[Cuis] Screen Real Estate

Phil (list) pbpublist at gmail.com
Tue May 22 18:18:48 CDT 2012


Casey,

On May 22, 2012, at 3:34 PM, Casey Ransberger wrote:

> When I was running on iPad, I turned on the big fonts and disabled the button bar in the browser. I found window management to be rather painful using Bert's experimental multitouch code, which is actually why I wrote the taskbar.
> 

I suspect this will be an issue on Android as well.  I'm fully expecting to need to come up with some sort of new interaction approach taking ideas from things like morphic/etoys/scratch to really get to a useful touch UI rather than the traditional Squeak/window based UI.  I'm not expecting to actually *write* much code *on* a touch device, rather I want to interact with it.

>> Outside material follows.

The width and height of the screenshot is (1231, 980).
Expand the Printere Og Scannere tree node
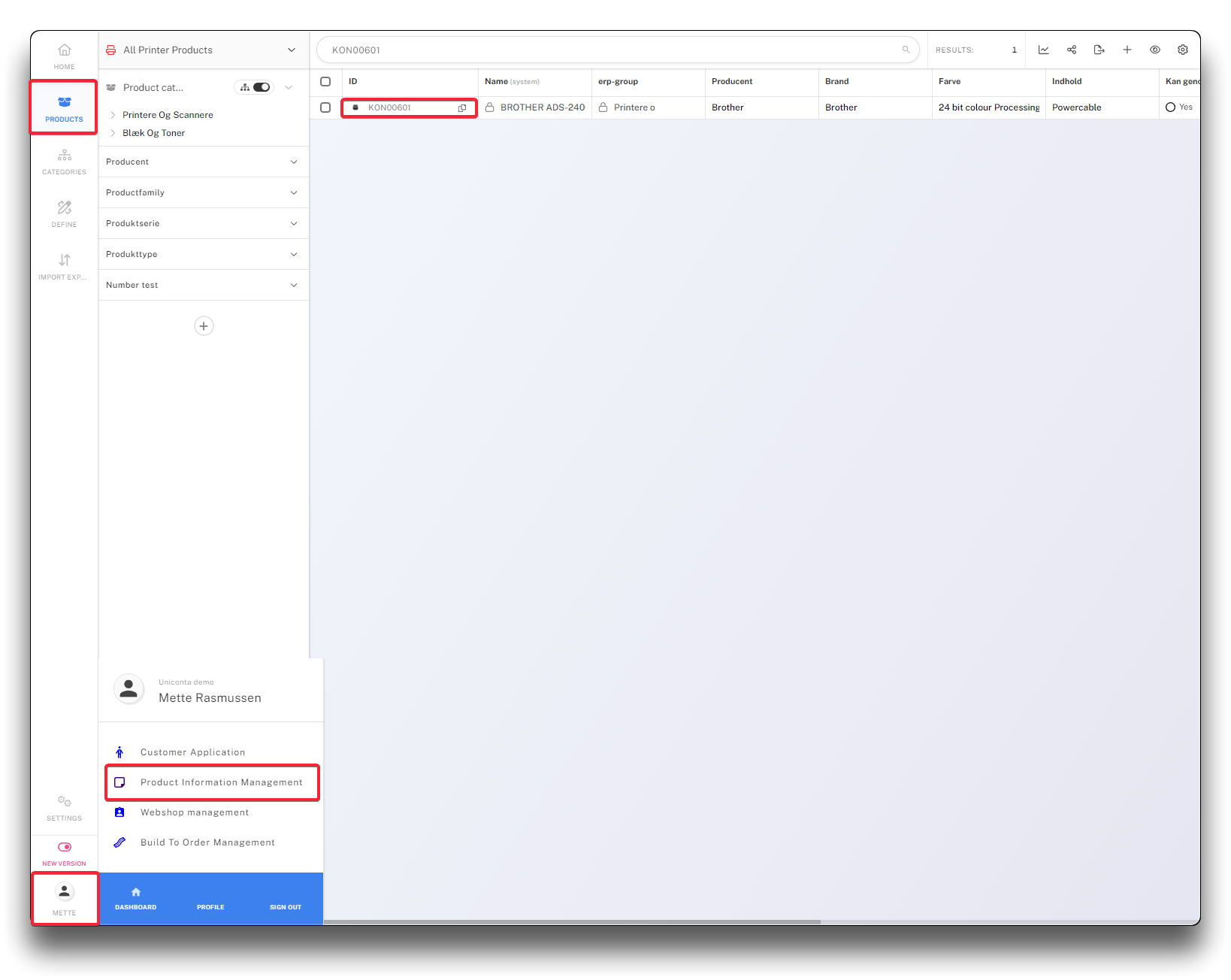(x=113, y=115)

> I'm interested in knowing more about how Android makes app UI portable between touch screen sizes; at one point I thought of a meta-description framework that might be able to "do the right thing" automatically in various form factors, but however I thought about it, I couldn't help thinking that I was over-thinking (over-engineering) it. 
> 
> I couldn't think of a way to make it simple. 
> 

Android's solution isn't a free lunch as it still requires the app developer/designer to create and manage multiple screen configurations but it does provide some tools/concepts that work pretty well for multiple form factors...

First a few terms:

Layout - an XML file(s) that defines the arrangement and relationship of widgets on the screen similar to nibs created in Apple's Interface Builder.  Layouts provide similar functionality to the springs and struts mechanism and allow for growing/shrinking widgets and can contain widgets as well as other layouts and fragments.

Fragment - a logical grouping of widgets and functionality that is managed by an Activity.  Fragments were a new addition to Android as of 3.x when tablet support was formally added (Activities and Layouts were designed originally just with phones in mind.)  Fragments need to exist within an Activity for UI code and can be thought of as a refactoring of Activities into reusable sub-components.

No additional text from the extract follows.